Instructions to follow: Down to the final line, print the records again exactly.

Excerpted records:
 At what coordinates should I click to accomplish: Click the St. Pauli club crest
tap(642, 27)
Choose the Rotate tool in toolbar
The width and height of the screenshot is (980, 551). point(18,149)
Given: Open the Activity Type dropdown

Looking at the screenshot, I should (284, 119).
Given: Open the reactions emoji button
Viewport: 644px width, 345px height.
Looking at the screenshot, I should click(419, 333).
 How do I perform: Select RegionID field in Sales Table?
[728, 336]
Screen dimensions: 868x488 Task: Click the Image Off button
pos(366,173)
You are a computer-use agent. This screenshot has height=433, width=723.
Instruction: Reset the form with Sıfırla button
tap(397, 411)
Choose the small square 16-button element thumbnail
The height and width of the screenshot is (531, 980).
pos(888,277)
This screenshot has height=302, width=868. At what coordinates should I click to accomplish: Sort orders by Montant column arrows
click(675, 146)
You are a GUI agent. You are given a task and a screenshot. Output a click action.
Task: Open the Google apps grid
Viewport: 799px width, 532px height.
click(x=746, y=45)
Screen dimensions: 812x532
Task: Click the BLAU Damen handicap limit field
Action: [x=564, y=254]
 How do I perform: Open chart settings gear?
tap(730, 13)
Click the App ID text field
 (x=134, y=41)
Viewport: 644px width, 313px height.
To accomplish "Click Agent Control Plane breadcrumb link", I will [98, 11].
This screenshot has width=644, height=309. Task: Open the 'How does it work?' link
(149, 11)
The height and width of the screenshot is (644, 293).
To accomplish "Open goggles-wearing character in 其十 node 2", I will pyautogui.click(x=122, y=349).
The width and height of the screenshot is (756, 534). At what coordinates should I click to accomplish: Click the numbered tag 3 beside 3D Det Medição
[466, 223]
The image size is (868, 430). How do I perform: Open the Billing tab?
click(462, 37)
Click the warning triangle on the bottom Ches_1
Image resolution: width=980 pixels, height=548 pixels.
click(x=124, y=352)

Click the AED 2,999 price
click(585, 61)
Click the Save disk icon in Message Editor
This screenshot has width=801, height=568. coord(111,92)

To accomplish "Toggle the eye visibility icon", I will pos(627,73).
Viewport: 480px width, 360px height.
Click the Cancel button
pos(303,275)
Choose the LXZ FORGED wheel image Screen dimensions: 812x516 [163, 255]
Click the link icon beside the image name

Answer:
 At what coordinates should I click to accomplish: Click the St. Pauli club crest
tap(642, 27)
Choose the Rotate tool in toolbar
The width and height of the screenshot is (980, 551). point(18,149)
Given: Open the Activity Type dropdown

Looking at the screenshot, I should (284, 119).
Given: Open the reactions emoji button
Viewport: 644px width, 345px height.
Looking at the screenshot, I should click(419, 333).
 How do I perform: Select RegionID field in Sales Table?
[728, 336]
Screen dimensions: 868x488 Task: Click the Image Off button
pos(366,173)
You are a computer-use agent. This screenshot has height=433, width=723.
Instruction: Reset the form with Sıfırla button
tap(397, 411)
Choose the small square 16-button element thumbnail
The height and width of the screenshot is (531, 980).
pos(888,277)
This screenshot has height=302, width=868. At what coordinates should I click to accomplish: Sort orders by Montant column arrows
click(675, 146)
You are a GUI agent. You are given a task and a screenshot. Output a click action.
Task: Open the Google apps grid
Viewport: 799px width, 532px height.
click(x=746, y=45)
Screen dimensions: 812x532
Task: Click the BLAU Damen handicap limit field
Action: [x=564, y=254]
 How do I perform: Open chart settings gear?
tap(730, 13)
Click the App ID text field
 (x=134, y=41)
Viewport: 644px width, 313px height.
To accomplish "Click Agent Control Plane breadcrumb link", I will [98, 11].
This screenshot has width=644, height=309. Task: Open the 'How does it work?' link
(149, 11)
The height and width of the screenshot is (644, 293).
To accomplish "Open goggles-wearing character in 其十 node 2", I will pyautogui.click(x=122, y=349).
The width and height of the screenshot is (756, 534). At what coordinates should I click to accomplish: Click the numbered tag 3 beside 3D Det Medição
[466, 223]
The image size is (868, 430). How do I perform: Open the Billing tab?
click(462, 37)
Click the warning triangle on the bottom Ches_1
Image resolution: width=980 pixels, height=548 pixels.
click(x=124, y=352)

Click the AED 2,999 price
click(585, 61)
Click the Save disk icon in Message Editor
This screenshot has width=801, height=568. coord(111,92)

To accomplish "Toggle the eye visibility icon", I will pos(627,73).
Viewport: 480px width, 360px height.
Click the Cancel button
pos(303,275)
Choose the LXZ FORGED wheel image Screen dimensions: 812x516 [163, 255]
Click the link icon beside the image name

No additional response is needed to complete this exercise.